Looking at the data below, state how many lines contain "computer". No other words are wanted.

── DATA PROVIDED ──

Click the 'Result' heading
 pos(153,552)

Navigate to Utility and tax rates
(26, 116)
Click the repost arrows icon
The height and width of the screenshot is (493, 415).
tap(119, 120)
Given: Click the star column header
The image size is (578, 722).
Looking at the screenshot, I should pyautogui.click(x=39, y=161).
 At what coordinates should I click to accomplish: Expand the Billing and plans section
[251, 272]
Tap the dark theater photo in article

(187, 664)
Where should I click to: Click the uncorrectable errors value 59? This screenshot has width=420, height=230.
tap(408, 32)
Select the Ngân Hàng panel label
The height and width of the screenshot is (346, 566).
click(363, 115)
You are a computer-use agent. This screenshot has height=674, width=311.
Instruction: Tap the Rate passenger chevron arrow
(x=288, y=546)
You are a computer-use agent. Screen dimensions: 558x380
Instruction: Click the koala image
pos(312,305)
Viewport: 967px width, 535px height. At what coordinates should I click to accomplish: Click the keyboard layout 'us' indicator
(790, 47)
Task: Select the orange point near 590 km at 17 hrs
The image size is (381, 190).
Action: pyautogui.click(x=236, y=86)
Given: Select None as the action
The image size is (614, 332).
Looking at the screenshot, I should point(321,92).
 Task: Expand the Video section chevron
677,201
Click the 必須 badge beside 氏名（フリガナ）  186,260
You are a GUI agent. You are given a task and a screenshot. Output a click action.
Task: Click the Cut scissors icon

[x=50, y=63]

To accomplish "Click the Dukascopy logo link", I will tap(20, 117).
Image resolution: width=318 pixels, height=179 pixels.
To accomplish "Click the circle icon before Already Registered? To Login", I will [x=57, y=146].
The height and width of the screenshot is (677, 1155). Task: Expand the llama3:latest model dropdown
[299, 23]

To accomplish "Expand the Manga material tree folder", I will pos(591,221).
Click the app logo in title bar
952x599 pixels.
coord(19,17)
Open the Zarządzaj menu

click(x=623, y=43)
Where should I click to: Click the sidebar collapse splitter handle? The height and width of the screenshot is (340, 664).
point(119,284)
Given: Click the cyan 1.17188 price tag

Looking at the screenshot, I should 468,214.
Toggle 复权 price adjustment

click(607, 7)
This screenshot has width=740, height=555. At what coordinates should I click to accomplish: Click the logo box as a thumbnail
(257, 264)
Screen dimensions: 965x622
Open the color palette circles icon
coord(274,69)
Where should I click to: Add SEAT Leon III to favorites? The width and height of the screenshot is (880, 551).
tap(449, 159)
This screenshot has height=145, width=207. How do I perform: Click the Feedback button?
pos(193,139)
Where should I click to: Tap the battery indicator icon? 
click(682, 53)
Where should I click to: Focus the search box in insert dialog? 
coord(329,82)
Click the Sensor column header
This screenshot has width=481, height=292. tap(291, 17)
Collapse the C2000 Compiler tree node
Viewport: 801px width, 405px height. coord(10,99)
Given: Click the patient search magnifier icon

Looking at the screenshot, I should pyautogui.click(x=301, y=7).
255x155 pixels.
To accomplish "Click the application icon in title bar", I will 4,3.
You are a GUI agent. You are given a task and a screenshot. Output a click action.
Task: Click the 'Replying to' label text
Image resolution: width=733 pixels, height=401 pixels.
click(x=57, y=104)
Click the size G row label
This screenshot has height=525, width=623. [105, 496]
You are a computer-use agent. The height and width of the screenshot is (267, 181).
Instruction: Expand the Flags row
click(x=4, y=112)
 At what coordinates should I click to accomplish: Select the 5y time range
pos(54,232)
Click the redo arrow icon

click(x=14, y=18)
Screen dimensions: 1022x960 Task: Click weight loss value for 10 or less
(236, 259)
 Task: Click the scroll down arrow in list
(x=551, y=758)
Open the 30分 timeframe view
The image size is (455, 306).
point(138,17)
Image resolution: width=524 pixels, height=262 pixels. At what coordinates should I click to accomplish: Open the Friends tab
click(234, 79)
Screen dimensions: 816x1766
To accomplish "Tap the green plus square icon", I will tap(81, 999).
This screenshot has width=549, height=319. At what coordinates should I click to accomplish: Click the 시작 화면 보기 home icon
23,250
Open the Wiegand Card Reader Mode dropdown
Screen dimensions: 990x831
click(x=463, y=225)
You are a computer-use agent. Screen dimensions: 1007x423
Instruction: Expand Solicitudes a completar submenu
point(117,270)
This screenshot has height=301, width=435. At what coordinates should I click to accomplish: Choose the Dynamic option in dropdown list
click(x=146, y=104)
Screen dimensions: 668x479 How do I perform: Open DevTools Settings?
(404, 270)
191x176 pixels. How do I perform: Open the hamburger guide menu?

───

### EXERCISE OUTPUT
4